A couple of weeks back Ryan Singer from the Basecamp team released Shape Up: Stop Running in Circles and Ship Work that Matters. An in-depth look at how they do product development at Basecamp. From the first few pages, I was hooked. The approach answers several product development questions I’ve struggled to come up with good answers to in the past. Below are the things that stayed with me from the book.
Appetite
This is the amount of time the team want to spend on a problem, not how long it will take. The common approach is to design a new thing, then estimate how long that thing will take to build. But, by up-ending the approach, you have a much more productive conversation. If something does not solve a core problem or drive a key revenue stream, then there shouldn’t be a huge appetite for it. Framing the decisions this way allows you to prevent yourself from getting sucked into scope-creep and wasted time on features that your customers aren’t that bothered by.
It’s so easy to fall into this trap. I’ve done it enough times. You think something seems simple enough, it’s designed, specced out at a high level and off you go. Unforeseen tasks and complications arise and there is no way you are going to ship on time. You are faced with leaving bits out, delivering something poor quality or being late.
If you are focussed on one of your product’s main reasons for existing, then that rightly warrants a big appetite and the willingness to invest a good amount of time in it.
Fixed time, variable scope
“Projects are defined at the right level of abstraction: concrete enough that the teams know what to do, yet abstract enough that they have room to work out the interesting details themselves.”
Appetite roughly translates into how much time the team want to spend on a problem. Given a high level “Shaped” project, it is then up to the designers and developers tasked with building it to figure out how to deliver something that meets the customers' needs in the time given. By not handing off a fixed scope project, the team then has the means to focus solely on meeting that need. Not implementing specific features.
Cutting scope isn’t lowering quality
This is important. When faced with cutting the scope of a feature, quality should never come into the equation. It’s often misconstrued as a desire to rush out half-finished things. This couldn’t be further from the truth.
Cutting scope well is hard. It requires a deep understanding of the problems you are trying to solve. This way, you can shave off everything that does not directly solve a problem a customer has.
Imagined vs discovered tasks
The comparison here is so insightful. We often plan when we know the least about a project, by baking in an appreciation for this, we can also build in approaches to succeed. If you expect all your upfront planning to be perfect, or even good, you are likely to be in for a fall. If you plan for a change in understanding once the team get started, then you can thrive. The important part here is the fixed time, variable scope from above. The team need the freedom to change course on new information. If they don’t, then you are stuck spending as long as it takes.
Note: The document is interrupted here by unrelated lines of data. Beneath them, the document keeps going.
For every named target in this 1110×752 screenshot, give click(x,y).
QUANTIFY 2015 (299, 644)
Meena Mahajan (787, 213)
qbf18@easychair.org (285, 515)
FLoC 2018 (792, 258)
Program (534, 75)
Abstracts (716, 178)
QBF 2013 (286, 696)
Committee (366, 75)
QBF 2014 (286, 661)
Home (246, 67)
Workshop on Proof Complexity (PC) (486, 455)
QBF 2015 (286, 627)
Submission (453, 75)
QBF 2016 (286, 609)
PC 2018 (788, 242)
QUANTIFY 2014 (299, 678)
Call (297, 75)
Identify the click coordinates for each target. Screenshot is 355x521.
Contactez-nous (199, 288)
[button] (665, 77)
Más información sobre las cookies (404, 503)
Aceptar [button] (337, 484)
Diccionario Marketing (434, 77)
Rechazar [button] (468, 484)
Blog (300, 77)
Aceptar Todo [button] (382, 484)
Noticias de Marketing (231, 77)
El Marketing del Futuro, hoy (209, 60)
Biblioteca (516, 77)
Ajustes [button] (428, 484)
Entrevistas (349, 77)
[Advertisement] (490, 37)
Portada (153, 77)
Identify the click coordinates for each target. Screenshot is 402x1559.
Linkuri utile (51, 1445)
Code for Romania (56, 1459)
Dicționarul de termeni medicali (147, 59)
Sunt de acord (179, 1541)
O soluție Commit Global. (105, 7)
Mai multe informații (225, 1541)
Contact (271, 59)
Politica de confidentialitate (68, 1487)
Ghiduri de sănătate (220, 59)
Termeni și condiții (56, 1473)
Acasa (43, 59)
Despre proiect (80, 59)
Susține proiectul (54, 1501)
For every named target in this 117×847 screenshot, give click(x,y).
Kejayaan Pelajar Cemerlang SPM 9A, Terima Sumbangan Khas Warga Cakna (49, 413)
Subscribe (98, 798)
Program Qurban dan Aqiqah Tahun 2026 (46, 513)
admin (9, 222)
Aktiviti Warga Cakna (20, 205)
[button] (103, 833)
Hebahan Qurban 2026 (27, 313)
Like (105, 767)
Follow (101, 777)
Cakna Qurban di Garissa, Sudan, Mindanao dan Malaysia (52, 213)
Agile, Scrum, Kanban, Shape Up, whatever
In his foreword, Jason Fried says “we’re not into waterfall or agile or scrum”. I’d disagree with the agile part. What I take from agile, more than anything is the ability to reflect and change your approach. To ditch things that aren’t working and to experiment with new approaches.
I see Shape Up as agile done properly. It won’t work for everybody, nor should it. But at its core, it is the result of a team asking questions about what is not working in their process and trying things to improve it.